TRY IT
Copy out exactly every line from the line containing "Click the previous" until the records below end, inclusive of both boundary lines.

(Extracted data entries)

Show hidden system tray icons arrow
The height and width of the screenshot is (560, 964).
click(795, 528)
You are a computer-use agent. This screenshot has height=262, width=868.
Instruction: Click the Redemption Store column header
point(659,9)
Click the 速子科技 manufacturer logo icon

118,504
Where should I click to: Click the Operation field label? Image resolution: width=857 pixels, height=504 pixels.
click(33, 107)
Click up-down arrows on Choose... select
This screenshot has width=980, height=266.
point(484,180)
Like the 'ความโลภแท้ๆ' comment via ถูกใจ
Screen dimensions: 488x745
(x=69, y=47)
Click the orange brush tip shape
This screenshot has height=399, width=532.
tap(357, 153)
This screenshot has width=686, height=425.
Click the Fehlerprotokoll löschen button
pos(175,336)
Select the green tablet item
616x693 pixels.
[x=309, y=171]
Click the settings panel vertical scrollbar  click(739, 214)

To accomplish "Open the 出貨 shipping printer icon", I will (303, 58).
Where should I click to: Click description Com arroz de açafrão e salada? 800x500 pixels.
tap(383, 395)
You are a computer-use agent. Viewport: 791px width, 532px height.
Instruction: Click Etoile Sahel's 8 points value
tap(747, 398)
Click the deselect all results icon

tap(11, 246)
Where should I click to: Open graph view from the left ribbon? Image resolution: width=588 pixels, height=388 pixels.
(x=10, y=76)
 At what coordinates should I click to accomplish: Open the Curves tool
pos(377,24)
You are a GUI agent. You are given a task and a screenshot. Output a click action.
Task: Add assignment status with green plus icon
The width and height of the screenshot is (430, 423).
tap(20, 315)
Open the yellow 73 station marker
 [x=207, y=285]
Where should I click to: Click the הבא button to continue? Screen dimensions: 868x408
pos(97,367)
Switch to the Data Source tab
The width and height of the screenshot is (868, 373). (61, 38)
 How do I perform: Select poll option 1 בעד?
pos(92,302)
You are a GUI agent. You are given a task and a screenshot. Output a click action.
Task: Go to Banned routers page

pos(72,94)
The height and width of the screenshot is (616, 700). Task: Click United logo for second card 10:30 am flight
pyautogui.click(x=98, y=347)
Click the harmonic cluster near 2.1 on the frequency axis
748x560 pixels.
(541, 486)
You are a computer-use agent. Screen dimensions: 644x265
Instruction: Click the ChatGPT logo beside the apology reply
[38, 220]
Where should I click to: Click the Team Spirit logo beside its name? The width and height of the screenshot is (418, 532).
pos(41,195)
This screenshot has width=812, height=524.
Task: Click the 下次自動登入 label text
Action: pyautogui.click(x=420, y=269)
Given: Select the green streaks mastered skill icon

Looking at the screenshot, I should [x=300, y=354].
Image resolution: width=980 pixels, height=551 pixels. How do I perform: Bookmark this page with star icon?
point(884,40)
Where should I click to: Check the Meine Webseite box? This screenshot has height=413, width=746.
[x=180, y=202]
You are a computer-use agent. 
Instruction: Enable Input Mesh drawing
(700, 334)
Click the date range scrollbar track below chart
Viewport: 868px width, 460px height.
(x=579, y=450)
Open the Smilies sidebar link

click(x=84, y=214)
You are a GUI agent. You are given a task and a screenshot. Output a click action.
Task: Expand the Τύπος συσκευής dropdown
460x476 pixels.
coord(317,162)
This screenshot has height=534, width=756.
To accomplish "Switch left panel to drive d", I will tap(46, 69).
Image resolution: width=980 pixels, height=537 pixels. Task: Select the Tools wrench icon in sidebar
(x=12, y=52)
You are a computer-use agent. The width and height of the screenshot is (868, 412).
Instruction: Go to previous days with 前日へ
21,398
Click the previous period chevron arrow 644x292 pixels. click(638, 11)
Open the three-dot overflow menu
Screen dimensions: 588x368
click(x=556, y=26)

SOLUTION TO THIS TASK
Click the previous period chevron arrow 644x292 pixels. click(638, 11)
Open the three-dot overflow menu
Screen dimensions: 588x368
click(x=556, y=26)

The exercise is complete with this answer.